▸ **WRITTEN EXERCISE 1**: Update the Bustamante passage from "At the time" up to and including "on February 24.", and replace "checking account" with "savings account".
▸ **WRITTEN EXERCISE 2**: In the Bustamante passage, what was the present value of the second lien note in February 1986?
▸ **WRITTEN EXERCISE 3**: Continue the Bustamante passage from the point where it stops.

▸ **EXCERPTED PASSAGE**:

# # # # #

In January of 1986, a $223,000 promissory note bearing Bustamante and his wife's signatures came due. By mid-February, the Bustamantes had paid (or made arrangements to pay) all but $35,000 of the amount owed. On February 15, although he had not yet received the remaining $35,000 from any source, Bustamante wrote a check that completely satisfied the promissory note.


Three days later, Bustamante received a check for $35,000 from Garcia, which he deposited into his bank account. This check bore the handwritten notation "sale of note." This notation allegedly referred to a $35,000 second lien note that Bustamante held on a former home. Bustamante claimed that he sold this second lien note to Garcia to raise the money to pay off the balance of the $223,000 promissory note. However, no other written documentation of the alleged sale was produced at trial. Additionally, though it had a face value of $35,000, in February 1986 the second lien note's present value was only $22,000.


At the time that he wrote the check to Bustamante, Garcia only had $493.42 in his checking account; within a few days, Garcia's account had overdrawn by more than $34,000. Douglas Jaffe wrote Garcia a $35,000 check from Jaffe's personal account, which Garcia deposited on February 24.


At some point in February, Bustamante also applied for a $35,000 loan from San Antonio Savings Association (SASA). On February 25, SASA approved the loan. Bustamante took no prompt action on the loan.

# # # # #

▸ **DATA LISTING**:
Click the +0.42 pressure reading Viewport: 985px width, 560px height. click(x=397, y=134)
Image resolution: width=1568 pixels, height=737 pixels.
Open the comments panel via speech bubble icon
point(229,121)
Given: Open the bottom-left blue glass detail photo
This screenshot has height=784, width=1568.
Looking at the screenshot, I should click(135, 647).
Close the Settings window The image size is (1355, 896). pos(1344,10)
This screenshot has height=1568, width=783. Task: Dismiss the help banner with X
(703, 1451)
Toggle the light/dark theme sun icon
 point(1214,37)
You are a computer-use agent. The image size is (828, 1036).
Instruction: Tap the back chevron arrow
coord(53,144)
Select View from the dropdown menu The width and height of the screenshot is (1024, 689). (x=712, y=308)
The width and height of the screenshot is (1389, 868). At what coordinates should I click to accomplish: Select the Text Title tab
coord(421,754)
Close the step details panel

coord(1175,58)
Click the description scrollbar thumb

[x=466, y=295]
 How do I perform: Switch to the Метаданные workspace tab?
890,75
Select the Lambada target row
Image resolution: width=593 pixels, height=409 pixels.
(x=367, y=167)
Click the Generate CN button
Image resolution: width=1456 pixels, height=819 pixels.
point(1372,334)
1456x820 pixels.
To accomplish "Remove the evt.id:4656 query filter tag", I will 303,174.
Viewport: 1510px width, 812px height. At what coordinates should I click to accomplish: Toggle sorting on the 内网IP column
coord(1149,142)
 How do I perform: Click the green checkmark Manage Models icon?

# # # # #

▸ **TASK RESPONSE 1**:
At the time that he wrote the check to Bustamante, Garcia only had $493.42 in his savings account; within a few days, Garcia's account had overdrawn by more than $34,000. Douglas Jaffe wrote Garcia a $35,000 check from Jaffe's personal account, which Garcia deposited on February 24.

▸ **TASK RESPONSE 2**: $22,000

▸ **TASK RESPONSE 3**:
On March 4, Bustamante placed a telephone call to Isodoro Leos, the officer assigned to handle the Lackland contract, and left a message complaining about the fact that the Air Force had delayed bidding on the Lackland contract. Returning the call, Leos informed Bustamante's secretary that the Congressman should make his future inquiries in writing.1


The next day, Bustamante closed on the SASA loan and executed a $35,000 promissory note. Bustamante secured the loan with the same second lien note he claimed to have sold to Garcia weeks earlier. On March 14, SASA issued a $35,000 cashier's check to Bustamante, representing the principal of the loan. The back of the check showed that Bustamante endorsed both his and his wife's names. The check also bore a typewritten notation stating "Deposit Only to the HSB Construction Inc. Account" and listing an account number. HSB Construction belonged to Douglas Jaffe. Unlike most of Jaffe's companies, however, HSB Construction was not a subsidiary of Jaffe's corporate umbrella, the Jaffe Group, Inc.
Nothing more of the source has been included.